Now that you have defined aspirations and dilemmas it is time to start thinking about which variables are the most relevant to consider to start navigating towards a more sustainable, safe and just future. This work card will help you identify key components in the system.

Initially in small meetings or workshops with different stakeholder groups, explore system components in sub sections of the system most relevant to the particular group. In larger workshop settings, progressively bringing together different stakeholders understanding to form a more complete picture of the whole system that is shared by all stakeholders.

Suggested approach: small meetings or workshops leading to larger workshops

Time required: 1hr

Facilitation skill level: Medium

Resources: workshop materials, whiteboards, poster paper, markers, sticky notes

Identifying key components in different sectors

In complex social-ecological systems, many different system variables interact and influence each other, while also being exposed to external driving forces. These interactions, between social, economic and environmental variables, shape the overall behavior of the system, and over time shape the development trajectory.

In complex social-ecological systems, many different system variables interact and influence each other. Mapping out key system components in different domains is a first step towards building a conceptual systems model. Photo: iStock.

In Phase 3, the main task is to generate an in-depth understanding of the system dynamics that produce the dilemmas, and that keep a system on its current trajectory. In this phase, we lay the foundation for the analysis of system dynamics, by mapping out the system components most relevant to solving the dilemmas and moving towards stakeholder aspirations.

Understanding system boundaries

By identifying key system components, we also provisionally decide on some boundaries for the system, which gives the process a focal scale of analysis. In the past, social-ecological systems tended to be more localized than today, and geographical boundaries often corresponded fairly well to social and jurisdictional boundaries.
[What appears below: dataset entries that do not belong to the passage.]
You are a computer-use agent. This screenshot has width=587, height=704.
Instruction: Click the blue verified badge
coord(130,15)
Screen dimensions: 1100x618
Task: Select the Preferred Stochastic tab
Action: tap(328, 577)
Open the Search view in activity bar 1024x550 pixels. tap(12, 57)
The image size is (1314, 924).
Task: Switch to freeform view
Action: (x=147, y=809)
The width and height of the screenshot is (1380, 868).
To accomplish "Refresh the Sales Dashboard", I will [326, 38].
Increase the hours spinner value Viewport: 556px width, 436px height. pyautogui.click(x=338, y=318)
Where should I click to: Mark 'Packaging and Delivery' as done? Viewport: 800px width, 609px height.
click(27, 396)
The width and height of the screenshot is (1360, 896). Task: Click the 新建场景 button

People lived in a community and relied to a large extent on the surrounding landscape for food, income and cultural identity. Today, this is often not the case. While people live in one place and often have some relation to the environment there, they also depend on many resources from elsewhere.

If this is the case for your system, there is no point in trying to force a fit between the geographical and the social boundaries of a system. Instead, describe approximate boundaries that relate to the key dilemmas and that encompass the main components of the system. Further on in the process, additional scales and levels of organization above and below the focal system will be identified, such as individual households, broader ecosystems, and governing regions, as well as new and emerging drivers for change. The goal here is not to get it exactly right, as the information will be refined later on, but the process of creating a shared understanding of the system identity, focusing on key components and scales relating to the dilemmas and aspirations, is important for framing the remainder of the Wayfinder process.

Use the attached discussion guide to structure your work. Start by listing relevant system components in different domains. The you may want to start drawing a simple diagram to help to organize these components. This will be the beginnings of a conceptual model for your system.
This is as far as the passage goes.